MK Tegaskan Syarat Bencana Nasional, BNPB Siapkan Penyesuaian Tata Kerja

Agus Mughni Muttaqin | Minggu, 30/08/2026 22:42 WIB
MK Tegaskan Syarat Bencana Nasional, BNPB Siapkan Penyesuaian Tata Kerja Bantuan kemanusiaan untuk korban gempa NTT yang diangkut KM Tidar. Foto: pelni/katakini

JAKARTA - Badan Nasional Penanggulangan Bencana (BNPB) menghormati dan siap menindaklanjuti Putusan Mahkamah Konstitusi (MK) tentang penetapan status bencana.

Putusan MK Nomor 261/PUU-XXIII/2025 yang dibacakan pada Jumat (28/8) itu memberikan kejelasan mengenai dasar pemerintah dalam menetapkan apakah suatu bencana berstatus nasional atau daerah.

Sebelumnya, penetapan status bencana mempertimbangkan lima indikator, yakni jumlah korban, kerugian harta benda, kerusakan sarana dan prasarana, luas wilayah terdampak, serta dampak sosial dan ekonomi.

Plt. Kepala Pusat Data, Informasi, dan Komunikasi Kebencanaan BNPB Berton SP Panjaitan menjelaskan, kelima indikator tersebut sebelumnya dipahami harus terpenuhi seluruhnya. Melalui putusannya, MK menyatakan kelima indikator tidak harus terpenuhi secara keseluruhan.

"Khusus untuk status bencana nasional, sekurang-kurangnya tiga dari lima hal tersebut harus terpenuhi, dan jumlah korban wajib menjadi indikator utamanya," kata Berton dalam keterangan tertulis BNPB dikutip Minggu (30/8).

BNPB menegaskan bahwa penetapan status bencana merupakan keputusan penting negara sehingga harus didasarkan pada data yang akurat dan kondisi nyata di lapangan.

Karena itu, BNPB akan terus memperkuat kaji cepat, pendataan, analisis dampak, serta penilaian terhadap kemampuan daerah.
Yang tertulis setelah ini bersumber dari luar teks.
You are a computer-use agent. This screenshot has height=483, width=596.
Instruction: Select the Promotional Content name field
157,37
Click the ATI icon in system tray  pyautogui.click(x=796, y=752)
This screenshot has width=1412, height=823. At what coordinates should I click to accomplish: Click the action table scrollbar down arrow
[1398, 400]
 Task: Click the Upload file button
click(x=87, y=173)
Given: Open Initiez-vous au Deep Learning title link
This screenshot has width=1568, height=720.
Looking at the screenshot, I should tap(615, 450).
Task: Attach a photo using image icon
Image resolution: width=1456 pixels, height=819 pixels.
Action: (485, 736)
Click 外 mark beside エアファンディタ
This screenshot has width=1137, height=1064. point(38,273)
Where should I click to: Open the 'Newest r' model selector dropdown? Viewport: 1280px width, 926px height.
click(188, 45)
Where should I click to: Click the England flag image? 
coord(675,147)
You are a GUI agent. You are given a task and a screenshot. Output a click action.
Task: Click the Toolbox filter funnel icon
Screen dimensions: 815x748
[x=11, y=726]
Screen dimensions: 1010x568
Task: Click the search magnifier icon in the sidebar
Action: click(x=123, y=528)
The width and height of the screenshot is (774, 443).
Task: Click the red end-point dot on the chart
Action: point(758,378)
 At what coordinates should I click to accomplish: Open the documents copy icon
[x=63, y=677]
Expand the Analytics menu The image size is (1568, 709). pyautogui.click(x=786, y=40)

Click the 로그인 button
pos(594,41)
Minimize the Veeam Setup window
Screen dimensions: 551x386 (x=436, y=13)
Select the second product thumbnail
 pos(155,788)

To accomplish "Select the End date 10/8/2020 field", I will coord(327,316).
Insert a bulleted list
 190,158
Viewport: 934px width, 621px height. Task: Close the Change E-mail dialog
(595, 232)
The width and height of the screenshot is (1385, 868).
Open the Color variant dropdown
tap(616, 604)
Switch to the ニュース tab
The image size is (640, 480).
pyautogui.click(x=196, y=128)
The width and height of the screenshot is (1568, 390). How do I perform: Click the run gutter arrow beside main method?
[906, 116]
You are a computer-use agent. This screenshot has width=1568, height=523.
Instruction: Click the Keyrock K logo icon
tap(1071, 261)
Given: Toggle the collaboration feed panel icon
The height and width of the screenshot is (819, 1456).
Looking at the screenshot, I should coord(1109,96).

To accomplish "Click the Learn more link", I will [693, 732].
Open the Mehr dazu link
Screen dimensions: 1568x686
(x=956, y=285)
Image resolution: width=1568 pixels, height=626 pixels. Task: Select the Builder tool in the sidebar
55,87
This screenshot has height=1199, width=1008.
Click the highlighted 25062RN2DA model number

Data tersebut menjadi bahan bagi pemerintah dalam menentukan langkah penanganan dan status bencana.

BNPB juga menegaskan bahwa status bencana nasional bukan syarat bagi pemerintah pusat untuk turun tangan membantu daerah.

Pemerintah pusat tetap dapat mengerahkan personel, peralatan, logistik, pendanaan, dan dukungan teknis sesuai kebutuhan serta kewenangannya. Dengan demikian, bencana yang tidak ditetapkan sebagai bencana nasional tetap dapat memperoleh penanganan dan dukungan dari pemerintah pusat.

BNPB menekankan bahwa prioritas utama dalam setiap penanganan bencana adalah memastikan masyarakat terdampak segera mendapatkan perlindungan, penyelamatan, kebutuhan dasar, pelayanan, dan dukungan pemulihan.

Selanjutnya, BNPB akan mempelajari Putusan MK Nomor 261/PUU-XXIII/2025 secara menyeluruh dan menyesuaikan pedoman serta tata kerja yang diperlukan.

Penyesuaian tersebut akan dilakukan bersama kementerian, lembaga, dan pemerintah daerah sesuai kewenangan masing-masing. BNPB juga akan memperkuat koordinasi agar proses penilaian dan pendataan bencana dapat berjalan seragam, terbuka, dan dapat dipertanggungjawabkan.

Putusan MK tersebut sekaligus menjadi dasar bagi penataan mekanisme penetapan status bencana agar memiliki landasan hukum yang lebih jelas, tanpa mengurangi kebutuhan untuk memberikan respons cepat kepada masyarakat terdampak.

"Putusan ini menegaskan kembali bahwa keselamatan masyarakat adalah tujuan utama penanggulangan bencana. Respons harus cepat, dan pada saat yang sama tetap berdasar hukum yang jelas," tulis Berton.

BNPB mengajak pemerintah daerah, dunia usaha, masyarakat, akademisi, media, organisasi kemasyarakatan, dan mitra kemanusiaan untuk bersama-sama memperkuat ketangguhan menghadapi bencana.